Exodus - The Official History of the War for Cybertron


Author: Alex Irvine
Titan Books
RRP: £6.99
ISBN: 978 1 84856 858 7
Available 23 July 2010

The planet Cybertron has known peace for a millennium, but it is one based on stagnation and exploitation. Out of the gladiatorial pits, which provide the gruesome entertainment for much of the transformer population, a hero arises, Megatron, fighting the caste system and the injustice it maintains. Alone, in the Hall of Records, Orion Pax hears this call for freedom and joins the cause to free Cybertron from its shackles. But this friendship borne out of idealism is soon shattered when Pax becomes Optimus Prime and must save his planet from the ambitions of his former friend...

Transformers: Exodus is a new novel by Alex Irvine which tells the hitherto untold tale of the genesis of the rivalry between Optimus Prime and Megatron. Given his work on Ironman 2, you know that you’re in a safe pair of hands with Irvine. The problem is that he has to create much of the back-story, which has been flowing around in many a fans mind for decades, therefore the book is likely to be loved by many as well as suffer a bit of a fan boy backlash. But then the subtitle for the book is The Official History of the War for Cybertron, so they will just have to suck it up.

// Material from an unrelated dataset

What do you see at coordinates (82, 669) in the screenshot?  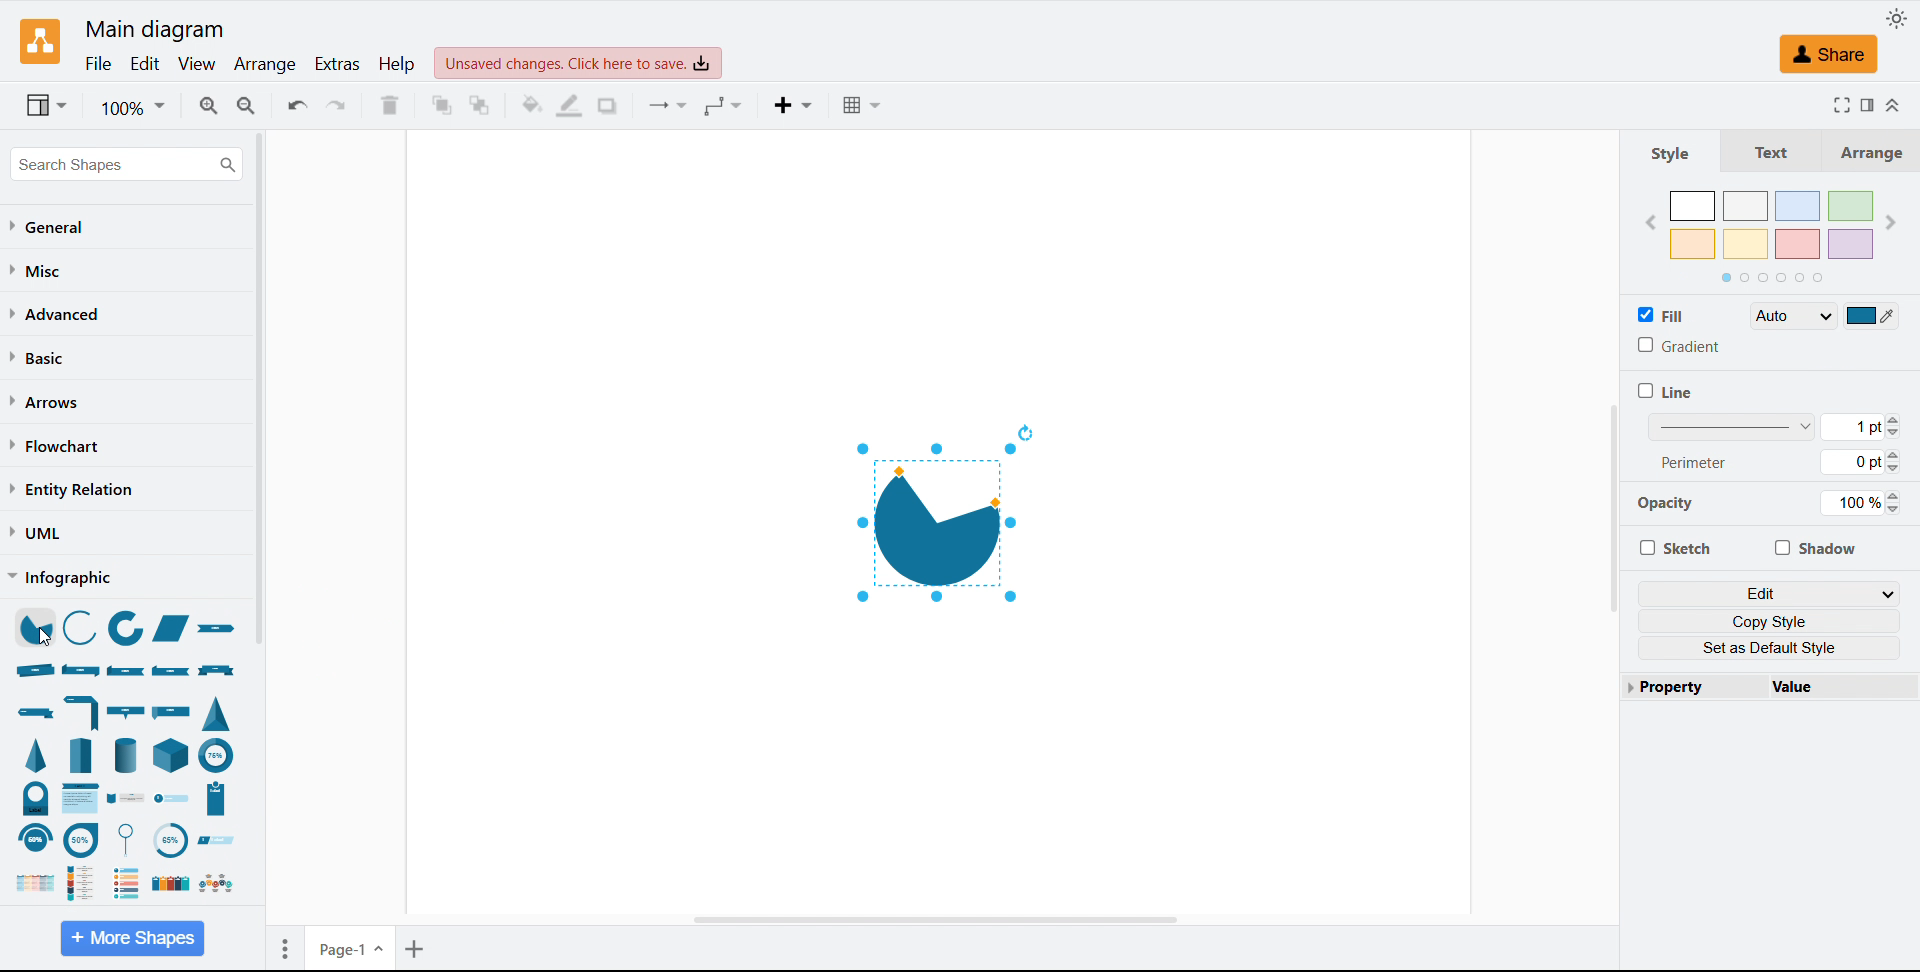 I see `ribbon double folded` at bounding box center [82, 669].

That argument aside, what is the book like as a novel? I’ll start with the negative and as someone who is not a fan of Transformers; it may be something which Irvine had no control over. The one thing which really spoilt the book for me was how time was measured. This used to irritate the tits off me with the original Battlestar Galactica. ‘We’ll be there in a Centon’ is a sentence which gave me no idea whether this was a measurement of time, or if the characters intended to arrive with their heads up the backside of a sheep. The same goes for Exodus, I’d just get into the story when another ridiculous made up time period would show up. I have no idea if the war lasted years or days, or if indeed all the Transformers needed sheep. If this was a restriction imposed by the original series, better known as cartoons to flog toys by, then I feel sorry for the author.

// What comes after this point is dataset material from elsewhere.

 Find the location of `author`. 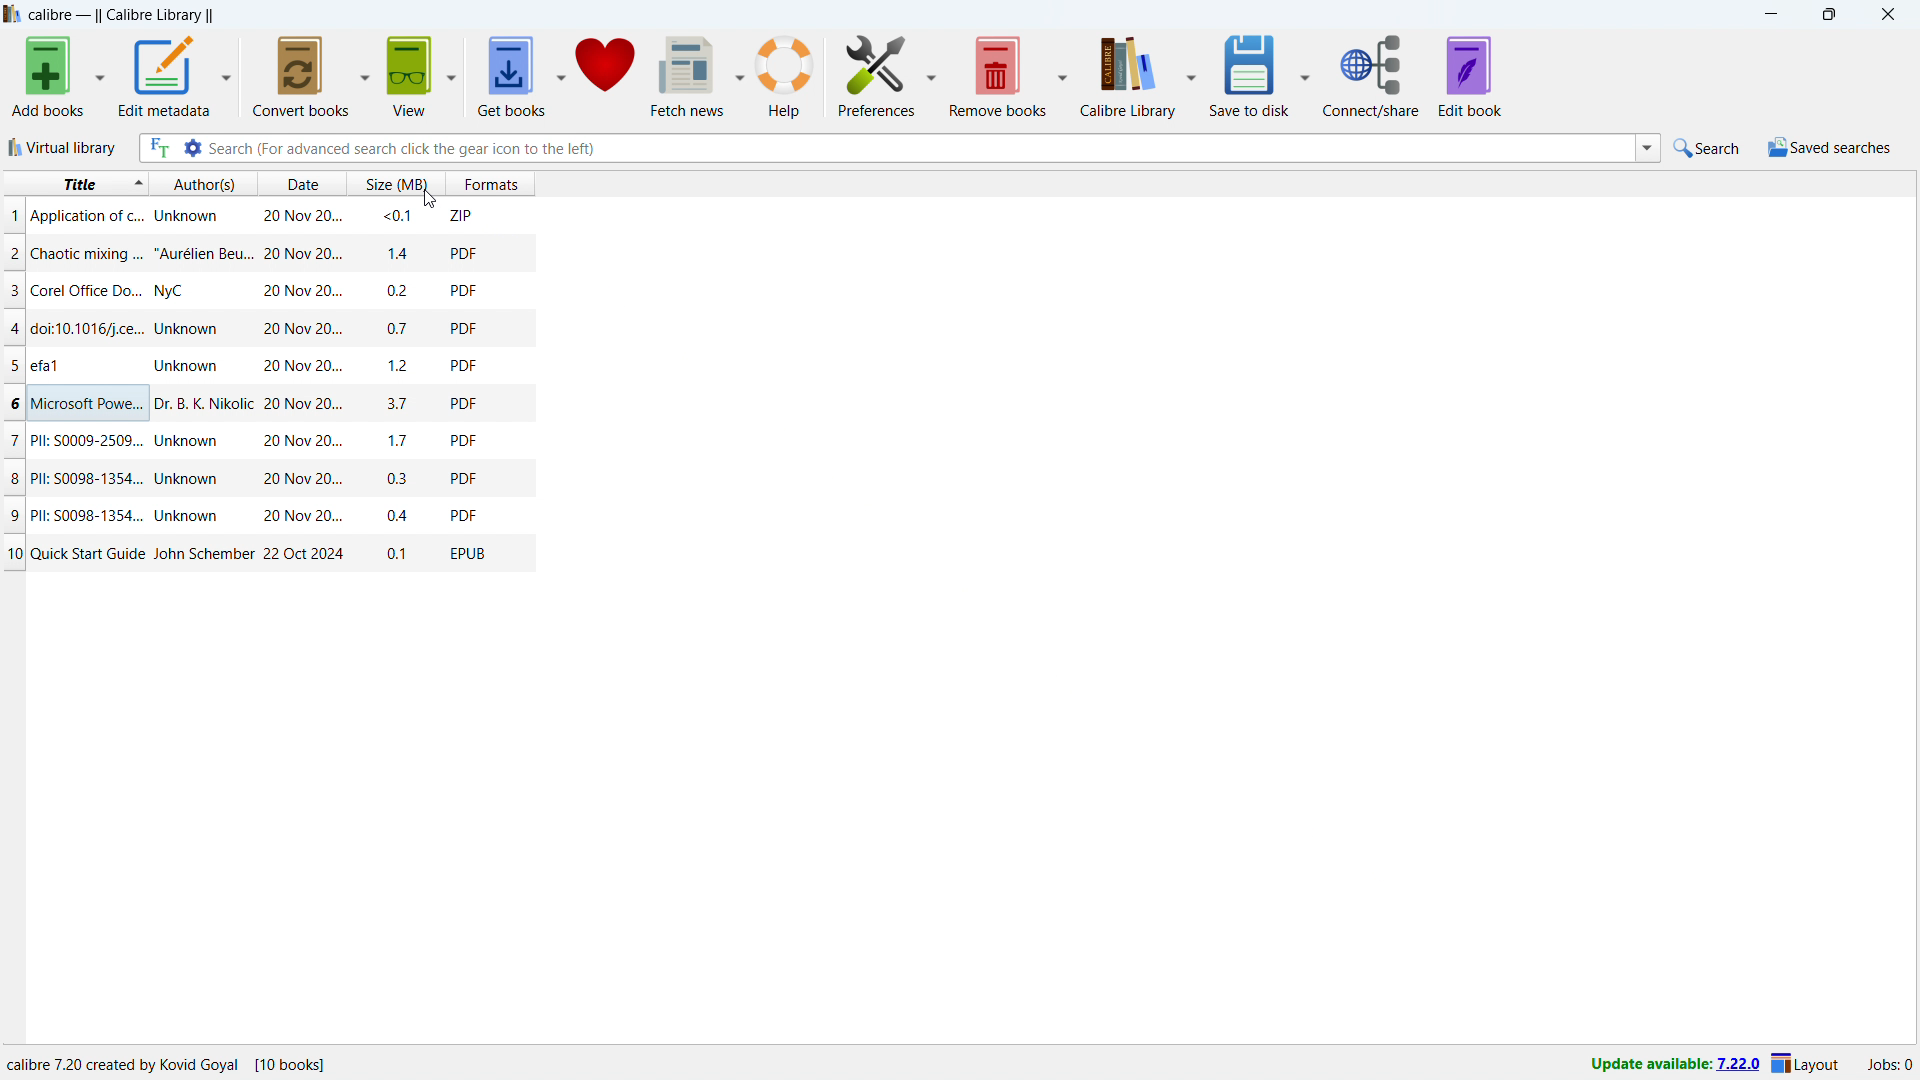

author is located at coordinates (191, 327).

That aside, what Irvine has produced is an immersive experience; the writing is both tight and intelligent as it explores how idealism can not only lead to different endings but also tear friendships apart. The book draws on influences from medieval feudalism to roman gladiatorial contests, with more than a hint of Spartacus thrown into the mix to create a believable narrative and characters with understandable goals

It may be that, as a genre novel, there was a word count imposed, there is certainly a much bigger novel wanting to break out of the two hundred and seventy-six pages, which may explain why the book feels like its cut in two pieces. The first deals with the idealism of wanting a better life for the caste restricted Transformers and the genesis of the friendship between Pax and Megatron. When this falls apart the first few months/years of the war are dealt with in a single chapter, leaving the remainder of the book to explain why as Prime, he led his people off planet.

Still, it was a good read and one that fans will have waited a long time to hear. No doubt it will spark a great deal of debate.